でも新婦様はそれを見て満面の笑みで喜んでくれて、それを見ている新郎様の笑顔も優しくて、少しはこの選択がふたりにとってプラスになったかなと思いました。念願のバスケショットも撮影し、前撮りも大満足で結び、せめて親御様にはと新婦様の携帯で中継を繋ぎ遂に挙式がスタート。この選択をしたから憧れだった時間帯で挙げられたと新婦様も嬉しそうでしたが、入場直前。とても寂しそうなお顔を一瞬だけされました。きっとベールダウンだと思いました。最愛のお母さんにしてもらえるはずだったセレモニー。今まで何度も見てきたのに実現しなかったその光景を考えているんじゃないか、そう思った時私は咄嗟に「ふたりでの入場ですね」と声をかけていました。新婦様はひとりの女性ではなく、お腹に命を抱えた「母」でもある。この子と一緒に人生を歩いていく。そう思ってほしくて出た言葉でした。新婦様は少し微笑んで入場していかれました。そして最後はもちろん、チームウエディングの見せどころ。事務所に電話をかけてスタッフに来てもらい、全力でフラワーシャワーを行いました。終日笑顔だった新婦様ですが、最後に私が挨拶をした時に初めて、抱えていた想いを解き放つかのように涙を流されました。私も嬉しいと悔しいと幸せと後悔が混ざってぐちゃぐちゃな感情のまま、精一杯想いを伝えました。

どんなカタチでも、愛する人とのこれからの人生を踏み出す最初の一歩に違いはなく、幸せになろうね、幸せにするねという想いの交換こそが結婚式の根幹なのだと気づかされました。

とにかく、幸せになってほしい。そして結婚式を挙げるという選択をしてくれて、結婚式を諦めないでいてくれてありがとう。その想いでいっぱいでした。ふたりが10年後、20年後も結婚式を振り返って話をするときの表情は穏やかであるといいな、女の子か男の子かもわからないお腹の子にも、いつかこの日の写真を見せながらふたりの言葉で結婚式を語ってほしいなと思いました。

テーマとしてプレゼントしていた「New Live Eve」の言葉通り、新しい人生の前日を素敵な形で迎えられました。

大好きなこのおふたりを担当できたことは私の一生の思い出であり、誇りです。

ご自身の仕事にかける流儀・思い

「結婚式準備で意見がぶつかることも多くて何回もケンカしたんですけど、ララシャンスに行く前の日はいつもワクワクで、宿題は全然終わってないのに、明日木山さんに会えるね、って月一の打ち合わせがいつも待ち遠しかったです。」と言ってくださったお客様がいらっしゃいました。

私はこの仕事を天職だと思って【楽しんでやる】ことを大切にしています。

正直、まだまだ“ひよっこ”のプランナー3年目の私には「流儀」として語れるくらい確固たる自分の仕事のやり方は定まっていません。ただ、そんな私でも、お客様には楽しい気持ちで準備をして当日を迎えてほしいと思っているし、そこに関わる仲間とも楽しく働きたいということはいつも考えています。すごくめでたくて喜ばしいことなのだから、そこに至るまでのプロセスもストレスなく楽しんで笑って進んでほしいなと。

▬▬▬

== 課題 1 ==
抜粋によると、テーマとしてプレゼントしていた言葉は何ですか。
== 課題 2 ==
抜粋のうち、「テーマとしてプレゼントしていた「New Live Eve」の言葉通り、新しい人生の前日を素敵な形で迎えられました。」で始まり「んで笑って進んでほしいなと。」で終わる部分をそのまま引用してください。
== 課題 3 ==
次の(a)～(c)が抜粋の内容と合っているかどうかを、それぞれ「はい」か「いいえ」で答え、判断の根拠となる抜粋の語句をそのまま引用して添えてください。
(a) 新婦様は入場直前に、寂しそうな顔を一瞬だけ見せた。
(b) フラワーシャワーは、新郎新婦の友人たちが行った。
(c) 筆者はプランナーとして10年以上の経験を持っている。

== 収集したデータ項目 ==
▬▬▬

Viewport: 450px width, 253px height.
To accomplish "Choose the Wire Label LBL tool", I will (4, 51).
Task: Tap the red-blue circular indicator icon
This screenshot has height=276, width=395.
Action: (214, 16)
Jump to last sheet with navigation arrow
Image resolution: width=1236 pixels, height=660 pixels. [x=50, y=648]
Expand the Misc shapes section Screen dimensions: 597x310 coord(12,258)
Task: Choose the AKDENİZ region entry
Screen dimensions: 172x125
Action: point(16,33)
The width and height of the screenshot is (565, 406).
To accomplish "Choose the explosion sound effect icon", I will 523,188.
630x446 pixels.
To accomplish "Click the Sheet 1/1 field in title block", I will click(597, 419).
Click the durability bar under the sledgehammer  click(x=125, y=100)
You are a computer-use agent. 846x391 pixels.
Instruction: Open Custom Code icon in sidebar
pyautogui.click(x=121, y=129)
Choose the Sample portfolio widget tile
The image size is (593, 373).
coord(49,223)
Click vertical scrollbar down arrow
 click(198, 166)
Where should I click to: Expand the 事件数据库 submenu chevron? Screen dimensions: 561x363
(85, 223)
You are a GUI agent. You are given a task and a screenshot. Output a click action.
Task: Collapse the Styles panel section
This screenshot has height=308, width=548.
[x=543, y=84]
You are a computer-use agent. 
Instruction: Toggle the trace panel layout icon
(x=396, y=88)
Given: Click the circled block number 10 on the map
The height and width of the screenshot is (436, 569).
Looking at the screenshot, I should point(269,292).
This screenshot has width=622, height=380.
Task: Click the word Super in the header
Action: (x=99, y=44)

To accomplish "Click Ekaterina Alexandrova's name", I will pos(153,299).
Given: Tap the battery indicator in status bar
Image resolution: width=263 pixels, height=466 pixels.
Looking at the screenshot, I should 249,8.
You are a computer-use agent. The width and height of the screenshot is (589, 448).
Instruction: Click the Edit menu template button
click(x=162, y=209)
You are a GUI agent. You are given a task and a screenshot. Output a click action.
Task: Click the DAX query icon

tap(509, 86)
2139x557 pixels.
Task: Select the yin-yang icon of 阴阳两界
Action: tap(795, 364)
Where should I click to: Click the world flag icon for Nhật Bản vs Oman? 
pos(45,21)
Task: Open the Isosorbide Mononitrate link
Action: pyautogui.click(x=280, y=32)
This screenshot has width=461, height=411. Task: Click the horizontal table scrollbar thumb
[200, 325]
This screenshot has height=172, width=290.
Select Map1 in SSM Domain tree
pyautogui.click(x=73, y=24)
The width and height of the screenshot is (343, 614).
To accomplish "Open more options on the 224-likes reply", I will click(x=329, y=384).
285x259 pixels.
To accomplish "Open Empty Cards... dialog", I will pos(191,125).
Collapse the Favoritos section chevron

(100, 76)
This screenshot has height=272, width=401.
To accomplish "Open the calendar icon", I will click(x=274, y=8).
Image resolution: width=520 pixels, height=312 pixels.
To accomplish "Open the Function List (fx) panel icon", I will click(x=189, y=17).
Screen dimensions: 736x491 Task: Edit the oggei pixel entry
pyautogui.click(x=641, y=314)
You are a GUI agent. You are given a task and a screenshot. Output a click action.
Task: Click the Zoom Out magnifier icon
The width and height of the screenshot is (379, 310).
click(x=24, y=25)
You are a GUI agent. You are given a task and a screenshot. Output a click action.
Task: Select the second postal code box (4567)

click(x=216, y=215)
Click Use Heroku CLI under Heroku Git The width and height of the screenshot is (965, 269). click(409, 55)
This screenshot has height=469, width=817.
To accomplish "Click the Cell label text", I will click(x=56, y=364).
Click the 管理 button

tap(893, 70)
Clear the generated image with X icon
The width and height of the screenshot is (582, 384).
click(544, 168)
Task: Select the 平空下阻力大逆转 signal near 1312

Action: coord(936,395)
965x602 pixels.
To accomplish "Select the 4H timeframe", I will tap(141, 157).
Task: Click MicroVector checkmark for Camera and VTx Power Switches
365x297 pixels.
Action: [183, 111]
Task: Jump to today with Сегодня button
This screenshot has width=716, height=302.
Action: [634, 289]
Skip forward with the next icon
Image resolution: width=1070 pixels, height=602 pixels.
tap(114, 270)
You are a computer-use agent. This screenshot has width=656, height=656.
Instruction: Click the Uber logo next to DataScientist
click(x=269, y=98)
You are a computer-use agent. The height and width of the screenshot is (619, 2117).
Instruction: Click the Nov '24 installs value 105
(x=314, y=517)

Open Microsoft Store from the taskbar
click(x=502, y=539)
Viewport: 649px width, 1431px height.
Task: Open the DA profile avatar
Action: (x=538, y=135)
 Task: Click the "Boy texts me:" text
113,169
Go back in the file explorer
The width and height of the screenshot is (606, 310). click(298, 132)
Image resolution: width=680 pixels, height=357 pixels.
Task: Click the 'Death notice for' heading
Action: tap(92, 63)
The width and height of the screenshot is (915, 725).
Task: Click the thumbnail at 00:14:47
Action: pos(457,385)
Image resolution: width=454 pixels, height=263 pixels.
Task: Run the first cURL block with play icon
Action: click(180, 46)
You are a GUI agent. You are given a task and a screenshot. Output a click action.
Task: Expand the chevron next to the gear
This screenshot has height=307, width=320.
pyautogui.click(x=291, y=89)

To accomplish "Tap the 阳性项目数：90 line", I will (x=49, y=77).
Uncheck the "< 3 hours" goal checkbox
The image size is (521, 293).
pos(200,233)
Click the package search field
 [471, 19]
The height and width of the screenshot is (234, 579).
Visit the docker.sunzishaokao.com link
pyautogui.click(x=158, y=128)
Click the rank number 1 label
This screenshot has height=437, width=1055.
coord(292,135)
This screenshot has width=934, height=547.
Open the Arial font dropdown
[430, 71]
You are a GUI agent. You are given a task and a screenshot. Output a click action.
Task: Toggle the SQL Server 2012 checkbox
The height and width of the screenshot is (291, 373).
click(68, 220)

▬▬▬

== 解答欄 1 ==
「New Live Eve」です。

== 解答欄 2 ==
テーマとしてプレゼントしていた「New Live Eve」の言葉通り、新しい人生の前日を素敵な形で迎えられました。

大好きなこのおふたりを担当できたことは私の一生の思い出であり、誇りです。

ご自身の仕事にかける流儀・思い

「結婚式準備で意見がぶつかることも多くて何回もケンカしたんですけど、ララシャンスに行く前の日はいつもワクワクで、宿題は全然終わってないのに、明日木山さんに会えるね、って月一の打ち合わせがいつも待ち遠しかったです。」と言ってくださったお客様がいらっしゃいました。

私はこの仕事を天職だと思って【楽しんでやる】ことを大切にしています。

正直、まだまだ“ひよっこ”のプランナー3年目の私には「流儀」として語れるくらい確固たる自分の仕事のやり方は定まっていません。ただ、そんな私でも、お客様には楽しい気持ちで準備をして当日を迎えてほしいと思っているし、そこに関わる仲間とも楽しく働きたいということはいつも考えています。すごくめでたくて喜ばしいことなのだから、そこに至るまでのプロセスもストレスなく楽しんで笑って進んでほしいなと。

== 解答欄 3 ==
(a) はい。「とても寂しそうなお顔を一瞬だけされました」
(b) いいえ。「事務所に電話をかけてスタッフに来てもらい、全力でフラワーシャワーを行いました」
(c) いいえ。「まだまだ“ひよっこ”のプランナー3年目の私」